━━ Available records ━━
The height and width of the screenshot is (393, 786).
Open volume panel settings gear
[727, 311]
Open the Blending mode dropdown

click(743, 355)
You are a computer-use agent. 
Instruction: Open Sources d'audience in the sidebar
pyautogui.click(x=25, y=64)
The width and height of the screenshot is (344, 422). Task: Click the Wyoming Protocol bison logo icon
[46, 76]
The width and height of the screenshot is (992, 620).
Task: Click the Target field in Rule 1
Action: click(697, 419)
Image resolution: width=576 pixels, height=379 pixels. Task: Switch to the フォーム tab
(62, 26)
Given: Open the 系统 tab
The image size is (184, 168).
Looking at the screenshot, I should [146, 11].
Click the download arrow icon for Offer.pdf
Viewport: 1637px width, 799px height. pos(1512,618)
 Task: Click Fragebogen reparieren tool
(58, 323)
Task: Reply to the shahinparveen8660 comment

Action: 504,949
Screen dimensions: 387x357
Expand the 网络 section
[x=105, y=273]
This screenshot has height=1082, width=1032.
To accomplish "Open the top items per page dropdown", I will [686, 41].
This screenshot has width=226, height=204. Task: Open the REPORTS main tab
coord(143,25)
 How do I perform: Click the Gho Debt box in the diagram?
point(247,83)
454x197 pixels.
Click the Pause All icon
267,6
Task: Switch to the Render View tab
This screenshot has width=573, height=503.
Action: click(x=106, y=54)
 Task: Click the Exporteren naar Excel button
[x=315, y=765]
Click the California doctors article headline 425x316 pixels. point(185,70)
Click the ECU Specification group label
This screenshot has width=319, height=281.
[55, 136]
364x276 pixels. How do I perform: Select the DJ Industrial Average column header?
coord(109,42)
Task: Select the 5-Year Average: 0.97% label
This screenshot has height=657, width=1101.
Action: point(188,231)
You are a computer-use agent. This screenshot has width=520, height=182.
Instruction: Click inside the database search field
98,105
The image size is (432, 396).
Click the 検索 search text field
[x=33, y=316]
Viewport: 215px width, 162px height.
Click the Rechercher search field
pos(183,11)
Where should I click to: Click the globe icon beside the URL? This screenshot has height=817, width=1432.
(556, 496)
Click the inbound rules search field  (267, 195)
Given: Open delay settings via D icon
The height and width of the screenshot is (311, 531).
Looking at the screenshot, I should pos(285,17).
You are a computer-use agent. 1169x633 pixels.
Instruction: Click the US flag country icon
━━━
* **Task**: Every record shown above should be set down again exactly.

* **Task output**:
The height and width of the screenshot is (393, 786).
Open volume panel settings gear
[727, 311]
Open the Blending mode dropdown

click(743, 355)
You are a computer-use agent. 
Instruction: Open Sources d'audience in the sidebar
pyautogui.click(x=25, y=64)
The width and height of the screenshot is (344, 422). Task: Click the Wyoming Protocol bison logo icon
[46, 76]
The width and height of the screenshot is (992, 620).
Task: Click the Target field in Rule 1
Action: click(697, 419)
Image resolution: width=576 pixels, height=379 pixels. Task: Switch to the フォーム tab
(62, 26)
Given: Open the 系统 tab
The image size is (184, 168).
Looking at the screenshot, I should [146, 11].
Click the download arrow icon for Offer.pdf
Viewport: 1637px width, 799px height. pos(1512,618)
 Task: Click Fragebogen reparieren tool
(58, 323)
Task: Reply to the shahinparveen8660 comment

Action: 504,949
Screen dimensions: 387x357
Expand the 网络 section
[x=105, y=273]
This screenshot has height=1082, width=1032.
To accomplish "Open the top items per page dropdown", I will [686, 41].
This screenshot has width=226, height=204. Task: Open the REPORTS main tab
coord(143,25)
 How do I perform: Click the Gho Debt box in the diagram?
point(247,83)
454x197 pixels.
Click the Pause All icon
267,6
Task: Switch to the Render View tab
This screenshot has width=573, height=503.
Action: click(x=106, y=54)
 Task: Click the Exporteren naar Excel button
[x=315, y=765]
Click the California doctors article headline 425x316 pixels. point(185,70)
Click the ECU Specification group label
This screenshot has width=319, height=281.
[55, 136]
364x276 pixels. How do I perform: Select the DJ Industrial Average column header?
coord(109,42)
Task: Select the 5-Year Average: 0.97% label
This screenshot has height=657, width=1101.
Action: point(188,231)
You are a computer-use agent. This screenshot has width=520, height=182.
Instruction: Click inside the database search field
98,105
The image size is (432, 396).
Click the 検索 search text field
[x=33, y=316]
Viewport: 215px width, 162px height.
Click the Rechercher search field
pos(183,11)
Where should I click to: Click the globe icon beside the URL? This screenshot has height=817, width=1432.
(556, 496)
Click the inbound rules search field  (267, 195)
Given: Open delay settings via D icon
The height and width of the screenshot is (311, 531).
Looking at the screenshot, I should pos(285,17).
You are a computer-use agent. 1169x633 pixels.
Instruction: Click the US flag country icon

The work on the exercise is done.